Minister James Muhammed attended Cincinnati Public Schools and University of Cincinnati. Minister of Muhammed’s Mosque No. 5 since 1990. Raised in Cincinnati’s West End, Minister Muhammed became in youth-related activities in his early 20’s through the West End Community Council and a group he formed, Grass Roots, to work with troubled teens and youth. In 1971 Minister Muhammed began working with Seven Hills Neighborhood House, serving at risk youth. In that capacity he coordinated a citywide conference on youth-oriented drug involvement in Cincinnati. At the West End Drop In Center, he coordinated a gang truce. He has received numerous awards.

Michelle Taylor-Mitchell: Graduate Univ. Cincinnati 1986 in social work. Raised in Walnut Hills, Ms. Taylor-Mitchell has been active in social justice work for three decades, starting with her work on Community Action Agency’s Head Start program in 1973. Participant in community councils in Winton Terrace, Findlater Gardens, Avondale, Over the Rhine. She has served on the staff of the Association for Home Care Agencies, Seven Hills Neighborhood Houses, and the Hamilton County Department of Human Services. She is currently involved in a number of community groups, including the OTR Contact Center, Cincinnati Black United Front, the Mental Health Roundtable, and Avondale Community Council, and remains committed to Head Start as a policy council representative. She is the mother of four children and grandmother of thirteen grandchildren.
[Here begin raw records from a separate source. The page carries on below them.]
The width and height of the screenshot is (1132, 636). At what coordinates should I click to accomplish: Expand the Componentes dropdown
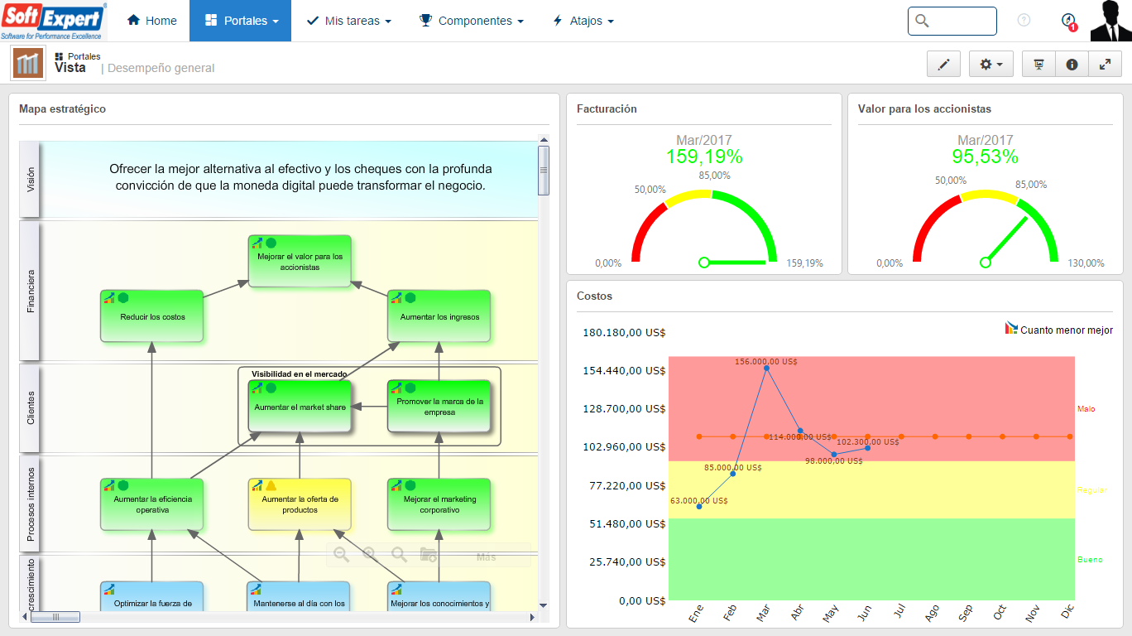(472, 21)
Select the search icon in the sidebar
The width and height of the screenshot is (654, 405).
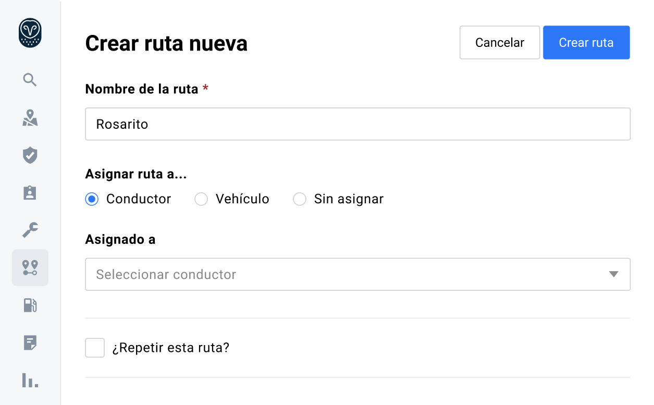30,80
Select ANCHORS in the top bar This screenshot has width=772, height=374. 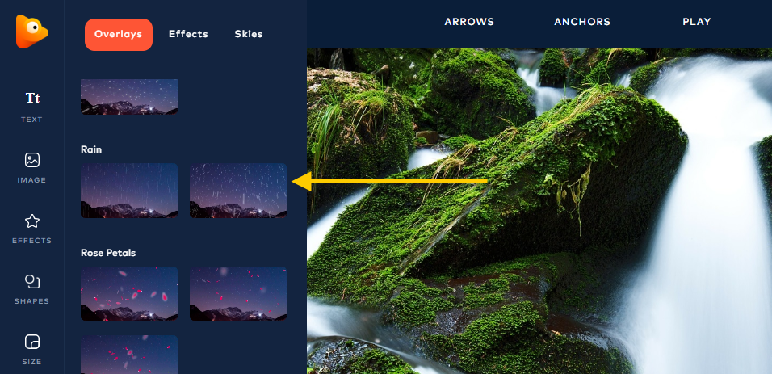click(582, 22)
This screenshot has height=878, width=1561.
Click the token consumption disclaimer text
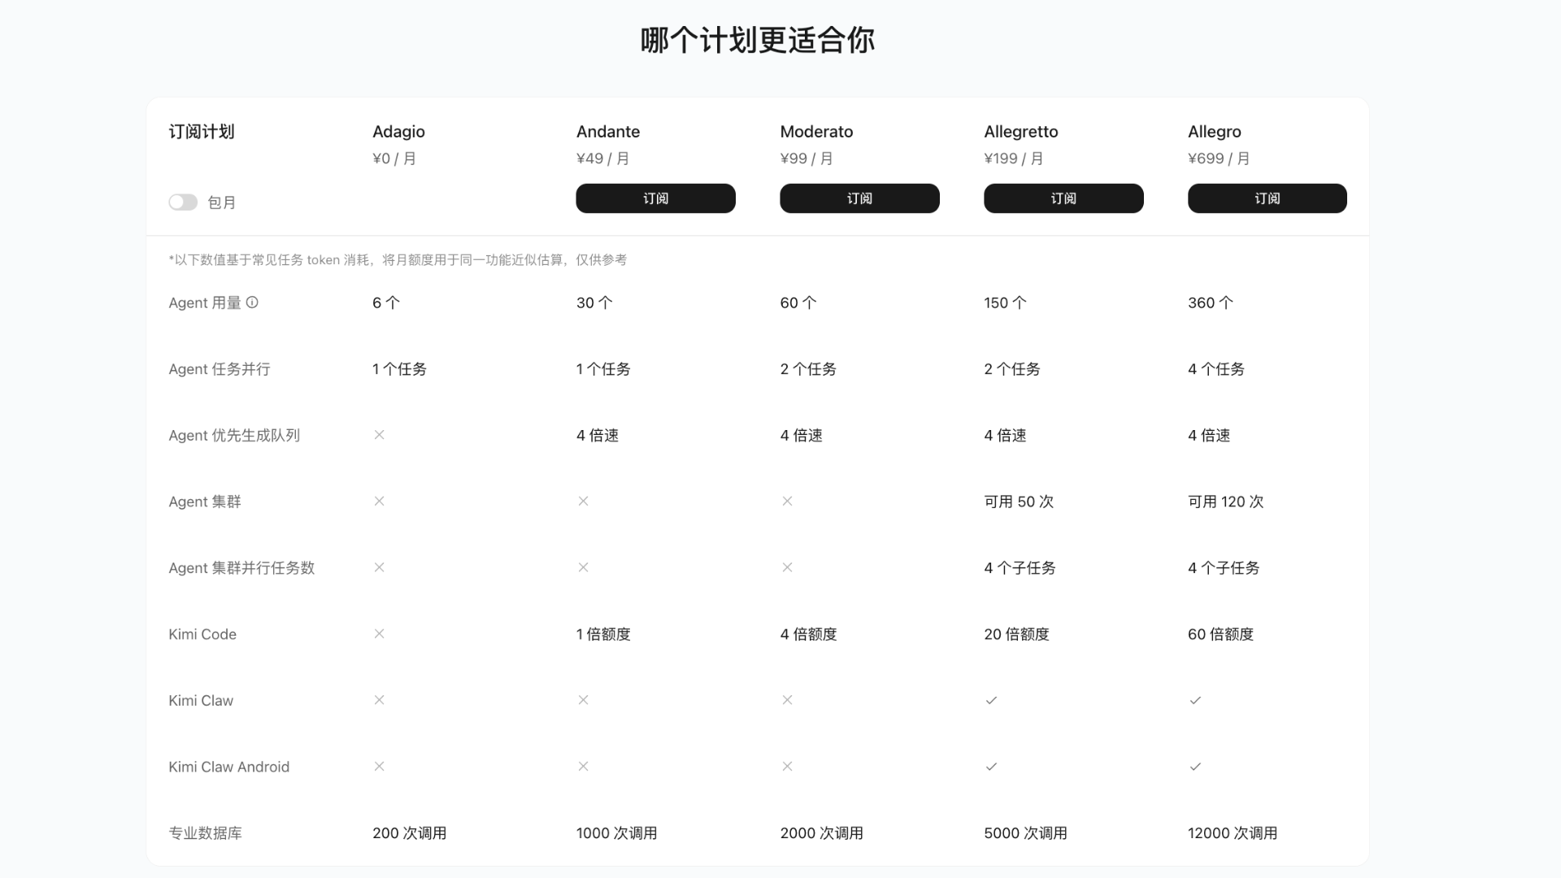398,260
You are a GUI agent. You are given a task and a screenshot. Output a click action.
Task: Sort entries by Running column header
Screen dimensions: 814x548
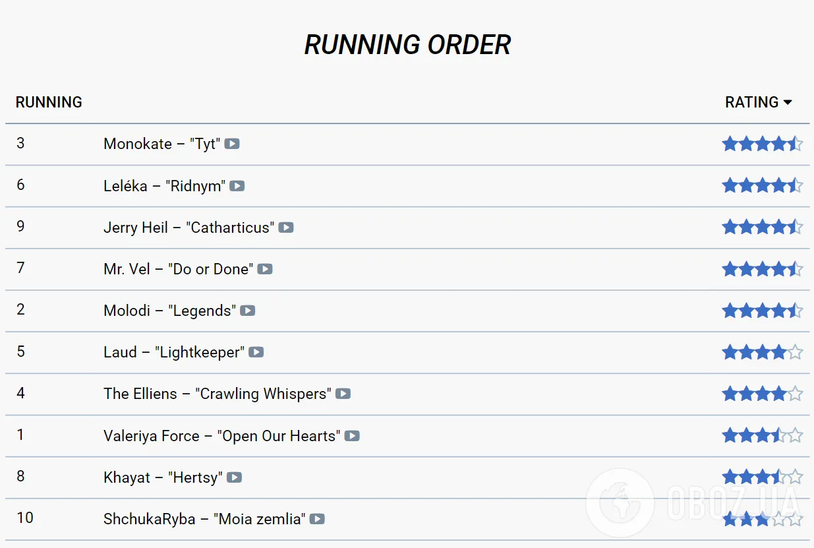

Wendell Young: Born and raised in Cincinnati. Attended Cinti. Public Schools (Hughes High School 1963). U.S. Air Force: Active duty from August 1963- January 1967. Cincinnati Police Department from April 1967 – June 1992; At time of retirement in 1992, was Sergeant in command of the CPD Recruiting Unit. Training Sergeant at the Cincinnati Police Academy. School Resource Officer at Withrow High School from 1977 –1984. City of Cincinnati Assistant Director of Personnel/Equal Employment Opportunity Officer: June 1992- August 1999. Cincinnati Police Academy: Assistant to the Academy Commander: August 1999 – August 2000. Metropolitan Sewer District: August 2000 – Present; MSD Diversity Manager & Training Institute Director. In 1995, nominated by U.S. Senator Howard Metzenbaum (D-Ohio) for the post of U.S. Marshal for the Southern District of Ohio. President of The Sentinel Police Association: 1979 – 1984. President of the Cincinnati Branch NAACP: 1984 – 1986. Past president: Cincinnati Chapter of National Forum For Black Public Administrators. Past Board Member of Cincinnati Retired Senior Volunteer Program. Past on-air reader for Radio Reading Services. Married with two children. Attended the University of Cincinnati and The Union Institute.